───── GIVEN TEXT

Re: [RFC PATCH 3/3] sched: Implement shared wakequeue in CFS

From: David Vernet
Date: Wed Jun 14 2023 - 20:01:14 EST


On Wed, Jun 14, 2023 at 12:35:29PM +0800, Aaron Lu wrote:
> On Tue, Jun 13, 2023 at 10:32:03AM +0200, Peter Zijlstra wrote:
> >
> > Still gotta read it properly, however:
> >
> > On Tue, Jun 13, 2023 at 12:20:04AM -0500, David Vernet wrote:
> > > Single-socket | 32-core | 2-CCX | AMD 7950X Zen4
> > > Single-socket | 72-core | 6-CCX | AMD Milan Zen3
> > > Single-socket | 176-core | 11-CCX | 2-CCX per CCD | AMD Bergamo Zen4c
> >
> > Could you please also benchmark on something Intel that has these stupid
> > large LLCs ?

Sure, please see below.

> > Because the last time I tried something like this, it came apart real
> > quick. And AMD has these relatively small 8-core LLCs.
>
> I tested on Intel(R) Xeon(R) Platinum 8358, which has 2 sockets and each
> socket has a single LLC with 32 cores/64threads.
>
> When running netperf with nr_thread=128, runtime=60:
>
> "

──────────

• [REQUEST] Return, unchanged, the part of the scheduler patch reply above that opens with the words containing "On Wed, Jun" and closes with "large LLCs ?".

───── DATASET ROWS

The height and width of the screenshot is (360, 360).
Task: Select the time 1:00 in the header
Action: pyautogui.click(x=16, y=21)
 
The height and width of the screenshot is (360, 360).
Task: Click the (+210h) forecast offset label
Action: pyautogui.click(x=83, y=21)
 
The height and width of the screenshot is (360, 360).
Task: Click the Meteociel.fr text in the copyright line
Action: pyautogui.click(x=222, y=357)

──────────

• [EXERCISE RESPONSE]
On Wed, Jun 14, 2023 at 12:35:29PM +0800, Aaron Lu wrote:
> On Tue, Jun 13, 2023 at 10:32:03AM +0200, Peter Zijlstra wrote:
> >
> > Still gotta read it properly, however:
> >
> > On Tue, Jun 13, 2023 at 12:20:04AM -0500, David Vernet wrote:
> > > Single-socket | 32-core | 2-CCX | AMD 7950X Zen4
> > > Single-socket | 72-core | 6-CCX | AMD Milan Zen3
> > > Single-socket | 176-core | 11-CCX | 2-CCX per CCD | AMD Bergamo Zen4c
> >
> > Could you please also benchmark on something Intel that has these stupid
> > large LLCs ?